太平洋戦争の仕掛け人

「あの愚劣な戦争を引き起こしたのは日本の軍部である」とまあ皮相な論者はそう云いますな。
しかしながら、当時マスメディアや一般市民など世論を挙げて日米開戦を喜んだのは今さらあげつらうこともないであろう。国民は全体的に日米開戦はやむ無しとしていた。それどころか「回避せよ」というのは日本政府の上層部くらいだったのだろう。何故かと言うと石油など重要な戦略物資は欧米経由でしか輸入できないものが多かったからだ。
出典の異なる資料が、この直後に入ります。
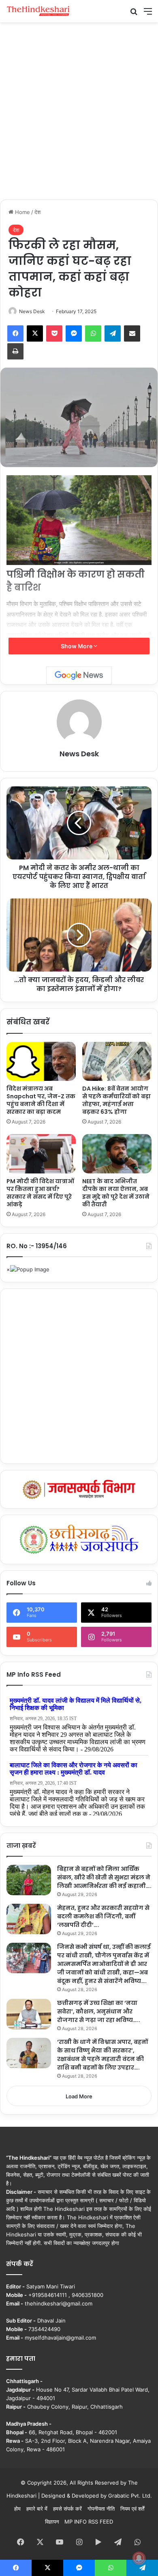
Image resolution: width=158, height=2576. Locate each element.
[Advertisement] (79, 109)
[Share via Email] (132, 333)
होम (17, 2508)
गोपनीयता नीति (101, 2508)
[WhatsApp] (93, 333)
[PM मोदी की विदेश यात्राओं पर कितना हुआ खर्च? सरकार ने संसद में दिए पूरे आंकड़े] (41, 1153)
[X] (35, 333)
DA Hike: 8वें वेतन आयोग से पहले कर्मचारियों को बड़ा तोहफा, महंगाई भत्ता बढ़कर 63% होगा (116, 1100)
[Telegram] (113, 333)
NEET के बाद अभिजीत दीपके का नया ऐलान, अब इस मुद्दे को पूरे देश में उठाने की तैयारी (115, 1192)
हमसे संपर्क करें (67, 2508)
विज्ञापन (52, 2521)
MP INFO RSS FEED (88, 2521)
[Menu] (148, 14)
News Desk (32, 311)
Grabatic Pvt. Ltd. (130, 2495)
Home (21, 212)
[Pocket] (54, 333)
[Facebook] (15, 333)
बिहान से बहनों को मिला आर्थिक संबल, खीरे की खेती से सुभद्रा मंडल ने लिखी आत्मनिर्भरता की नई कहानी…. (104, 1877)
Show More (77, 646)
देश (37, 212)
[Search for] (134, 14)
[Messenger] (74, 333)
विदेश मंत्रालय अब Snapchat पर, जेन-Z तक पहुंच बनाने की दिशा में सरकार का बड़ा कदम (40, 1100)
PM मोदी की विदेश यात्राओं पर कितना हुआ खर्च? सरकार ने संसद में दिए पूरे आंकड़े (40, 1192)
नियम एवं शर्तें (132, 2508)
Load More (79, 2096)
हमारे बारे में (36, 2508)
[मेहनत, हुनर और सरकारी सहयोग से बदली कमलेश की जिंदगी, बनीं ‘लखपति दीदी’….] (28, 1919)
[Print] (15, 351)
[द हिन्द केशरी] (38, 11)
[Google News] (79, 675)
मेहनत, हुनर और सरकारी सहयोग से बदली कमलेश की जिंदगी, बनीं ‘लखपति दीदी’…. (103, 1916)
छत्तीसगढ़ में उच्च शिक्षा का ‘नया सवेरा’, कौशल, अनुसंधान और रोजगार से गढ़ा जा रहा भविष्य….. (98, 2011)
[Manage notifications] (138, 2558)
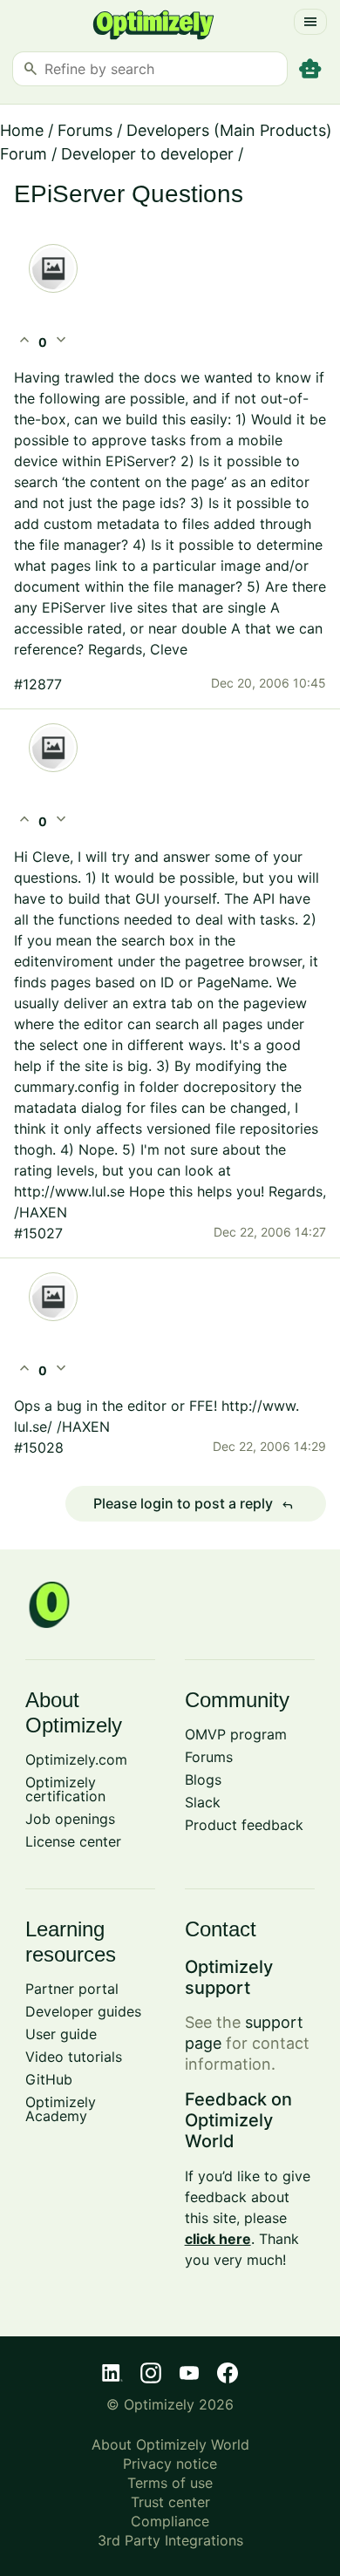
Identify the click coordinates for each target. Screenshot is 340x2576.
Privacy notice (170, 2463)
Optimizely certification (65, 1789)
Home (22, 130)
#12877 (38, 684)
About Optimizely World (170, 2444)
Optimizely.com (76, 1759)
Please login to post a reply (193, 1504)
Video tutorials (73, 2056)
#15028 (39, 1447)
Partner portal (72, 1988)
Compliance (170, 2521)
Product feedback (244, 1825)
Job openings (70, 1818)
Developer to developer (147, 154)
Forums (85, 130)
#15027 (38, 1233)
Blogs (203, 1779)
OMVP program (236, 1734)
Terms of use (170, 2482)
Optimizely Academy (60, 2109)
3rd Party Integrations (170, 2540)
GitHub (48, 2079)
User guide (61, 2034)
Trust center (170, 2502)
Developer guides (83, 2011)
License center (73, 1841)
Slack (203, 1802)
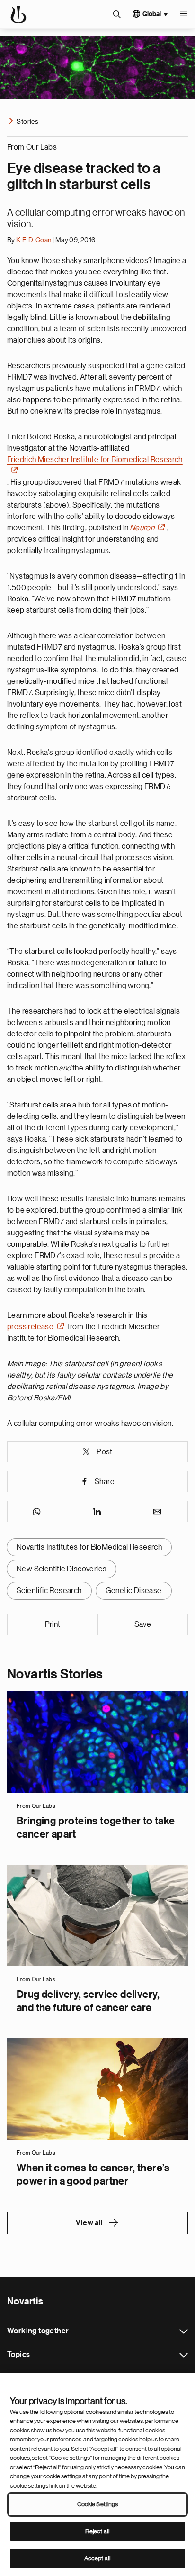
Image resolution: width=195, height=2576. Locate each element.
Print (53, 1624)
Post (105, 1452)
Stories (27, 121)
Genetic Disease (134, 1591)
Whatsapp (37, 1511)
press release (30, 1327)
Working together (183, 2331)
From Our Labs (32, 147)
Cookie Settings (97, 2504)
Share (105, 1482)
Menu (183, 14)
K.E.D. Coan (34, 239)
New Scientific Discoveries (61, 1569)
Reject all (97, 2531)
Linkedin (97, 1511)
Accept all (97, 2558)
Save (142, 1624)
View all (89, 2223)
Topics (183, 2355)
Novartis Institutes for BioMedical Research (89, 1547)
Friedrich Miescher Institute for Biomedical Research (95, 459)
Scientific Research (49, 1591)
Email (158, 1511)
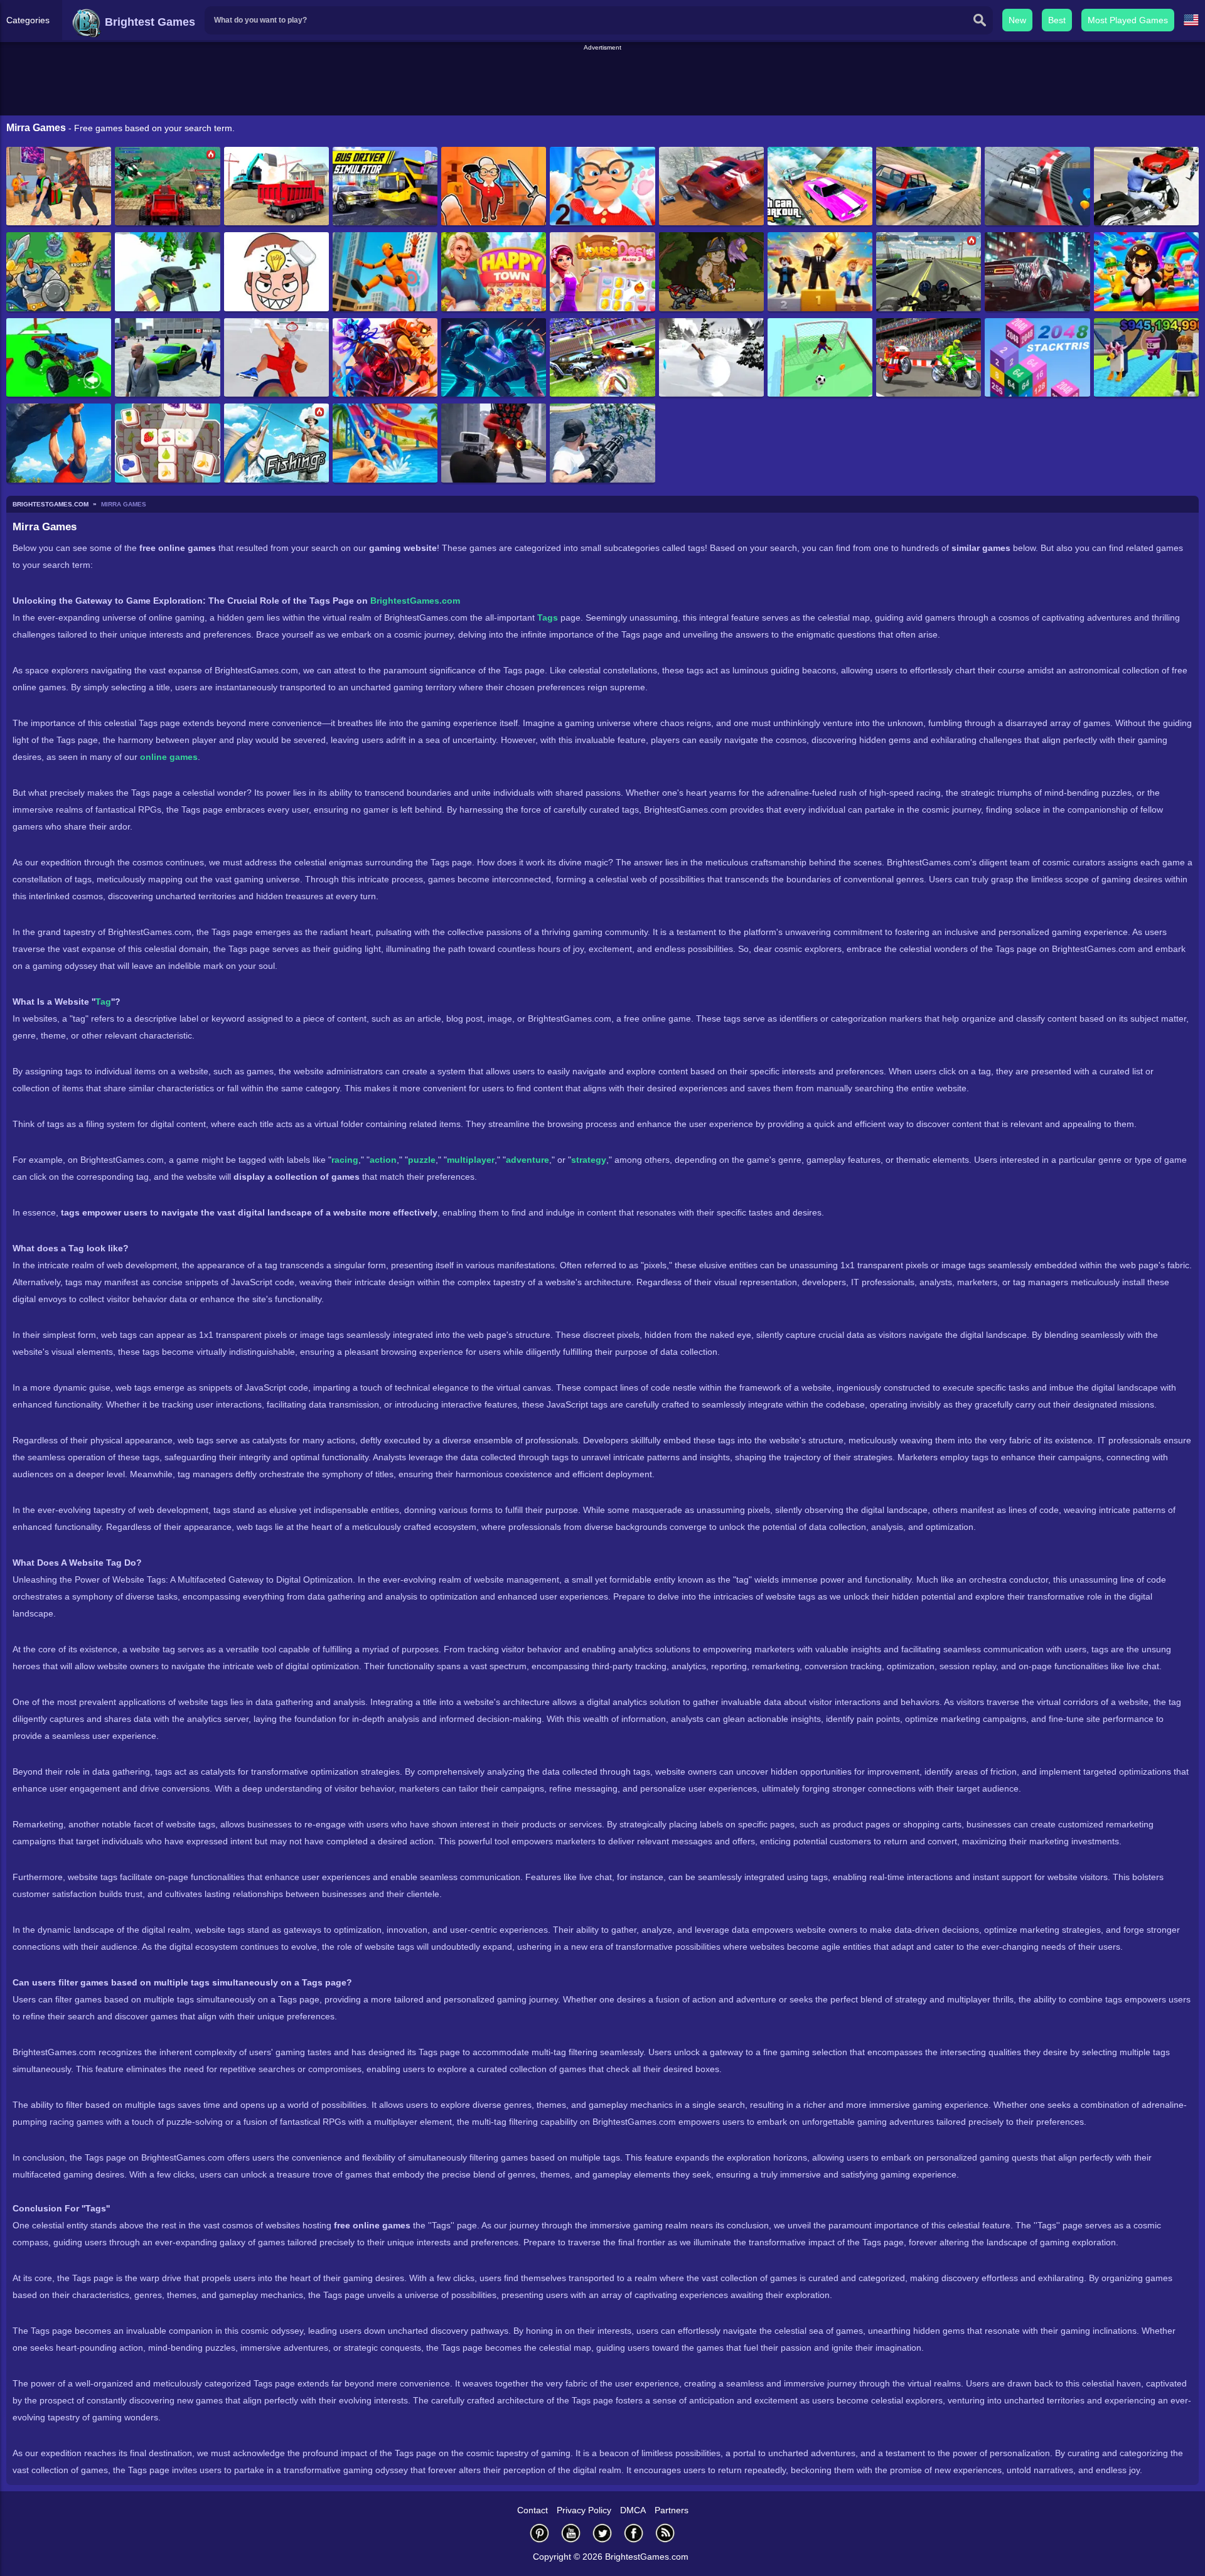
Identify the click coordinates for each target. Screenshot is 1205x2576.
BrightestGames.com (415, 601)
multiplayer (471, 1160)
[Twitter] (602, 2533)
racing (344, 1160)
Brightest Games (148, 22)
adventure (527, 1160)
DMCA (633, 2510)
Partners (671, 2510)
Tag (103, 1002)
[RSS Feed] (665, 2533)
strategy (588, 1160)
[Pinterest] (539, 2533)
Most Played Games (1128, 20)
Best (1057, 20)
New (1017, 20)
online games (169, 757)
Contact (532, 2510)
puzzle (422, 1160)
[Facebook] (634, 2533)
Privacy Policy (584, 2510)
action (383, 1160)
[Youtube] (571, 2533)
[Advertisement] (602, 81)
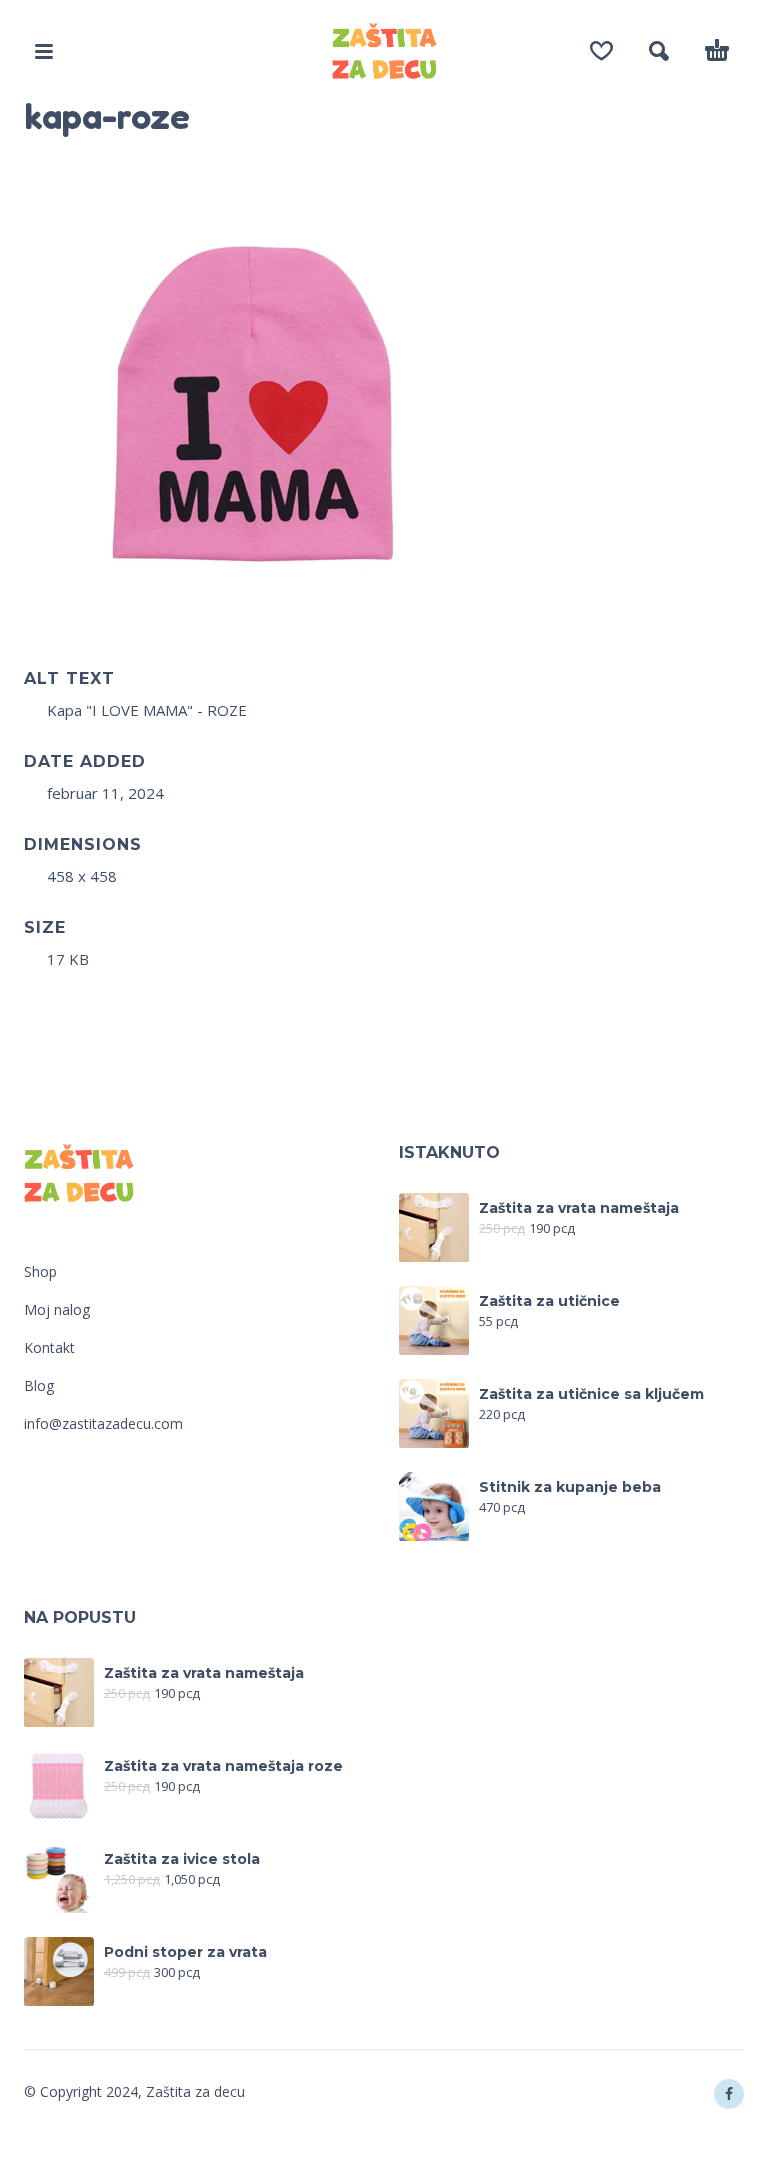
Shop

それら生命線を遮断されるとなると座して死すしかなかったわけだ。
 そうなる遠因をつくったのは日本の侵略戦争、とくに中国への侵略や満洲傀儡国家の野心ではないかといのは正しい。けれども、その手順は一応、欧米とおなじ手順を踏んで植民地化を進めていただけだというのが、日本の支配者の論理だった。欧米とおなじ道を歩んで何が悪いというのが本音だった。

 こうした主張を裏付けるのは極東軍事裁判のパル判事の意見だけではないことは、一応顧みて置く必要はあろう。

 ヘレン・ミアーズの本がそれだ。彼女はGHQの日本通のブレーンの一人である。歴史上の出来事はどちらか一方が明白なワルモノであることはメッタにないのだ。